Syaikh Alawi berada dalam garis Isawi---secara spiritual. Ada banyak kisah di mana, bahkan secara penampakan lahirian, Syaikh Alawi nampak seperti sosok Yesus. Ini diceritakan cukup panjang dalam biografi Syaikh Alawi, yang disusun Martin Lings (Abu Bakr Sirajudin): A Sufi Sint of The twentieth Century : Syaikh Ahmad Al-Alawi. Karakter Isawi ini yang menjadikan mulai dari sang Guru syaikh Alawi hingga sang murid, Fritjof Schuon, secara artikulasi pembahasaan sangat menarik para pemeluk Kristiani, mereka yang besar dalam tradisi Barat.Â
Seperti halnya tasawuf dalam Islam---sebagai dimensi bathin, ke-ihsan-an, dalam Addin---yang sering banyak disalahphami, demikian juga apa yang menjadi rintisan Schuon. Metafisika dalam pengertian tradisi adalah pengetahuan Ilahiah yang diartikulasikan dalam kerangka nalar dan bahasa pikiran, yang keduanya memiliki keterbatasan.
Apalagi gagasan Schuon yang melintas batas tradisi dan agama, akan lebih sangat disalahpahami. Kendati dalam semua bahasan dan bukunya, Schuon tidak bicara kesamaan agama-agama di level ajaran dan praktik, karena tanpa praktik syariat mustahil ada penggapaian pengetahuan Ilahiah lewat inteleksi--- 'aql jiwa yang dalam tahap lebih lanjut menggunakan dzauq /rasa jiwa. Tapi orang terlanjur salah menyematkan bahwa filsafat perenial kurang lebih sama dengan gerakan New Age yang eklektik, padahal sama sekali bertolak belakang.
Kerangka teoretis Schuon yang lintas batas ini, bahkan lintas terminologi, bisa ditelusuri dan disusur asal muasalnya dalam basis metafisika yang memang Schuon kuasai betul. Yakni basis metafisika ajaran Shankara dalam tradisi Advaita Vedanta, Plato dan Plotinus dalam khazanah Yunani dan Ibnu Arabi dalam khazanah tasawuf Islam. Dimana kesemua basis metafisika ini memiliki karakter khas yang kuat, yakni aspek pen-tauhid-an.
Sebagai juru bicara di dunia Barat, Schuon nampak lebih lembut dalam menelisik khazanah metafisika tradisi Kristen, terutama menyangkut tema-tema sensitif seputar trinitas dan inkarnasi. Ini berbeda dengan salah satu gurunya, Rene Guenon.

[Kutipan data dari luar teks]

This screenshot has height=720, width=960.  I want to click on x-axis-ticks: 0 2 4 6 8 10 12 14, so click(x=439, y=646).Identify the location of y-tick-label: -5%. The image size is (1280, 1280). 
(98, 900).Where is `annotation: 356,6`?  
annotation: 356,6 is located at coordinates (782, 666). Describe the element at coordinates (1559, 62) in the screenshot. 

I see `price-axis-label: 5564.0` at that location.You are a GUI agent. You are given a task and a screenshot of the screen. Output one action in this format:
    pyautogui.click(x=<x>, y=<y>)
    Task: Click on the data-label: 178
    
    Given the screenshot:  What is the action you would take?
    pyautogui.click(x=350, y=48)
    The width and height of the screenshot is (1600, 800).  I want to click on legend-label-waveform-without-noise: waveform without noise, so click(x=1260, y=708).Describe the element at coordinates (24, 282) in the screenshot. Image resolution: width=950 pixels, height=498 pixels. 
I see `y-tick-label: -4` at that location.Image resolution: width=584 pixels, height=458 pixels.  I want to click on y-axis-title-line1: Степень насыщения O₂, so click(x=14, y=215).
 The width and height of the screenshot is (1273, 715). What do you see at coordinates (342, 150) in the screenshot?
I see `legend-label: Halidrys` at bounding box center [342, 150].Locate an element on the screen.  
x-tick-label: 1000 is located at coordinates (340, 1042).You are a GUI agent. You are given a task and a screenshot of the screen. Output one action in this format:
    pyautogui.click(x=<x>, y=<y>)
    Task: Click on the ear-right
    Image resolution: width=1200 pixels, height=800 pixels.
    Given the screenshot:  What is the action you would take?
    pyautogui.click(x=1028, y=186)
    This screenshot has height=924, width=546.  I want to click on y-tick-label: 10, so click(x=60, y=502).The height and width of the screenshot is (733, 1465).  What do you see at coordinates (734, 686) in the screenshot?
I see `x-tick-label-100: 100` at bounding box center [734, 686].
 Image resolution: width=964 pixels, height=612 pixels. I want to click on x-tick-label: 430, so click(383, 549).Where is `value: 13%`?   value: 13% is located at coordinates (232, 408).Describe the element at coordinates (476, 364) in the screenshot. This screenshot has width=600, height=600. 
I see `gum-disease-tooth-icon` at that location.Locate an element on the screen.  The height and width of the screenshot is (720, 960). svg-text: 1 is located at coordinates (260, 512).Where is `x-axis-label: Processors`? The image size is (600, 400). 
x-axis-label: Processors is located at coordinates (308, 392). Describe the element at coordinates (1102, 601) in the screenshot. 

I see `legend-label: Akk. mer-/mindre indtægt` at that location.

Hal ini yang kemudian membuat terdapat dua persepektif berbeda dalam tradisi filsafat perenial dalam memandang ke Kristenan yakni perspektif Schuonian dan perspektif Guenonian.
Karakter demikian ini, sering dirujuk Schuon dikaitkan dengan nama muslimnya yang menjadi karakter dasar khasnya; yakni Isa Nuruddin Ahmad. Isa Ibn Maryam adalah nama lain Yesus, yang digunakan oleh orang Islam.
Nuruddin, bermakna cahaya agama, sebuah nama pemberian dari Syaikh Alawi. Sedangkan Ahmad adalah nama lain Muhammad SAW, nama Rasulullah yang dikenal betul dalam khazanah tasawuf. Nama yang seolah menggabungkan dua tradisi Abrahamik besar.Â
Pengaruh Schuon terhadap pengkajian tradisi tasawuf Islam di dunia Barat sangatlah signifikan. Ada deretan figur para perintis yang secara langsung dipengaruhi Schuon dalam telaah kajian ilmiah dan filosofisnya. Mulai dari Titus Burchkadt, Martin Lings, Gai Eaton, Syed Hossein Nasr, Victor Danner, Leo Schaya, Jean Louis Michon, Roger Dupaquier, William Chittick, Sachiko Murata, Vincent Cornell dan yang lainnya, adalah para pengkaji Islam dan penelaah tradisi-tradisi metafisika dunia Islam.Â
***
Akhir 1990-an, tepatnya antara 1997 atau 1998, Fritjof Schuon berkunjung ke Indonesia---Schuon sendiri wafat tanggal 5 Mei 1998. Tanpa berita gebyar, bahkan saya tak berhasil menelusuri jejak digital kunjungan tokoh ini ke Indonesia. Sepi sekali.
Saat itu saya masih di bangku mahasiswa, kendati memiliki beberapa koleksi Schuon sejak tingkat pertama, saya tak pernah bisa paham apa yang diutarakannya. Tulisannya yang padat, ringkas, sangat assertif dengan bahasan lintas tradisi dan banyak istilah, akan sangat menyulitkan pembaca awam.